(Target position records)

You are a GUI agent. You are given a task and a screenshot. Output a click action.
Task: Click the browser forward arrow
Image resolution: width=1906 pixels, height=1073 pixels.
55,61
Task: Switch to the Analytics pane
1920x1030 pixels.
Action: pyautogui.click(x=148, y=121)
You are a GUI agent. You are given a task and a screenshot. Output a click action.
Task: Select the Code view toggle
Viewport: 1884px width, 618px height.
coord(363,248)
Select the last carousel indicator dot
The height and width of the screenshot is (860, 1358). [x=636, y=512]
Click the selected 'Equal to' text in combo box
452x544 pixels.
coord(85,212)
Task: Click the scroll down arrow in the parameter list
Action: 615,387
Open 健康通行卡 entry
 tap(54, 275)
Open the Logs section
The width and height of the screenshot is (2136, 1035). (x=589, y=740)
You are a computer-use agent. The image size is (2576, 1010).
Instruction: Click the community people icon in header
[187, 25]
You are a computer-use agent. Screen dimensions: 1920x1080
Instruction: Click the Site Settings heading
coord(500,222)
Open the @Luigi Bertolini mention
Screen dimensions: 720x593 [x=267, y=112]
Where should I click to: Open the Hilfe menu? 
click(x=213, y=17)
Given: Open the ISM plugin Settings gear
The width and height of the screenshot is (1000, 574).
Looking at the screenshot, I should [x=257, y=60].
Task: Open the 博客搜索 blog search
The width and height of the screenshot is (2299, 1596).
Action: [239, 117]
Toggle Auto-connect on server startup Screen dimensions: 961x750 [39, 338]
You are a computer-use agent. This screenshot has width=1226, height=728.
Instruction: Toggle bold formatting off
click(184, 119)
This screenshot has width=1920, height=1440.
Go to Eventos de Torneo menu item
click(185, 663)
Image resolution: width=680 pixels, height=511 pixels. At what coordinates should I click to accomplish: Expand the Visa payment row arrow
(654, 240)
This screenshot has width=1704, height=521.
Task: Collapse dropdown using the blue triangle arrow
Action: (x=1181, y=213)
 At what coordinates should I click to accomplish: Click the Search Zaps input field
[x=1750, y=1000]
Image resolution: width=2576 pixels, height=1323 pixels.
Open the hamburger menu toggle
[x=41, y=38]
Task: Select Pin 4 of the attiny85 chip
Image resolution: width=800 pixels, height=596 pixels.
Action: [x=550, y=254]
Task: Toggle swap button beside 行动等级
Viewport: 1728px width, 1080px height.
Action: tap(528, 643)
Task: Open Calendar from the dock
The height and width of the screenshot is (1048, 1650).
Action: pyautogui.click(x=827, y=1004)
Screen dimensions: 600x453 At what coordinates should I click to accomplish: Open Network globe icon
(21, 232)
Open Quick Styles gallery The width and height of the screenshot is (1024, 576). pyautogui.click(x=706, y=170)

**DESCRIPTION OF THE TASK:** Switch every "Image resolution" in the material to "Screen resolution", and write out the material again with nothing else changed.

**FULL SOLUTION:**
You are a GUI agent. You are given a task and a screenshot. Output a click action.
Task: Click the browser forward arrow
Screen resolution: width=1906 pixels, height=1073 pixels.
55,61
Task: Switch to the Analytics pane
1920x1030 pixels.
Action: pyautogui.click(x=148, y=121)
You are a GUI agent. You are given a task and a screenshot. Output a click action.
Task: Select the Code view toggle
Viewport: 1884px width, 618px height.
coord(363,248)
Select the last carousel indicator dot
The height and width of the screenshot is (860, 1358). [x=636, y=512]
Click the selected 'Equal to' text in combo box
452x544 pixels.
coord(85,212)
Task: Click the scroll down arrow in the parameter list
Action: 615,387
Open 健康通行卡 entry
 tap(54, 275)
Open the Logs section
The width and height of the screenshot is (2136, 1035). (x=589, y=740)
You are a computer-use agent. The image size is (2576, 1010).
Instruction: Click the community people icon in header
[187, 25]
You are a computer-use agent. Screen dimensions: 1920x1080
Instruction: Click the Site Settings heading
coord(500,222)
Open the @Luigi Bertolini mention
Screen dimensions: 720x593 [x=267, y=112]
Where should I click to: Open the Hilfe menu? 
click(x=213, y=17)
Given: Open the ISM plugin Settings gear
The width and height of the screenshot is (1000, 574).
Looking at the screenshot, I should [x=257, y=60].
Task: Open the 博客搜索 blog search
The width and height of the screenshot is (2299, 1596).
Action: [239, 117]
Toggle Auto-connect on server startup Screen dimensions: 961x750 [39, 338]
You are a computer-use agent. This screenshot has width=1226, height=728.
Instruction: Toggle bold formatting off
click(184, 119)
This screenshot has width=1920, height=1440.
Go to Eventos de Torneo menu item
click(185, 663)
Screen resolution: width=680 pixels, height=511 pixels. At what coordinates should I click to accomplish: Expand the Visa payment row arrow
(654, 240)
This screenshot has width=1704, height=521.
Task: Collapse dropdown using the blue triangle arrow
Action: (x=1181, y=213)
 At what coordinates should I click to accomplish: Click the Search Zaps input field
[x=1750, y=1000]
Screen resolution: width=2576 pixels, height=1323 pixels.
Open the hamburger menu toggle
[x=41, y=38]
Task: Select Pin 4 of the attiny85 chip
Screen resolution: width=800 pixels, height=596 pixels.
Action: [x=550, y=254]
Task: Toggle swap button beside 行动等级
Viewport: 1728px width, 1080px height.
Action: tap(528, 643)
Task: Open Calendar from the dock
The height and width of the screenshot is (1048, 1650).
Action: pyautogui.click(x=827, y=1004)
Screen dimensions: 600x453 At what coordinates should I click to accomplish: Open Network globe icon
(21, 232)
Open Quick Styles gallery The width and height of the screenshot is (1024, 576). pyautogui.click(x=706, y=170)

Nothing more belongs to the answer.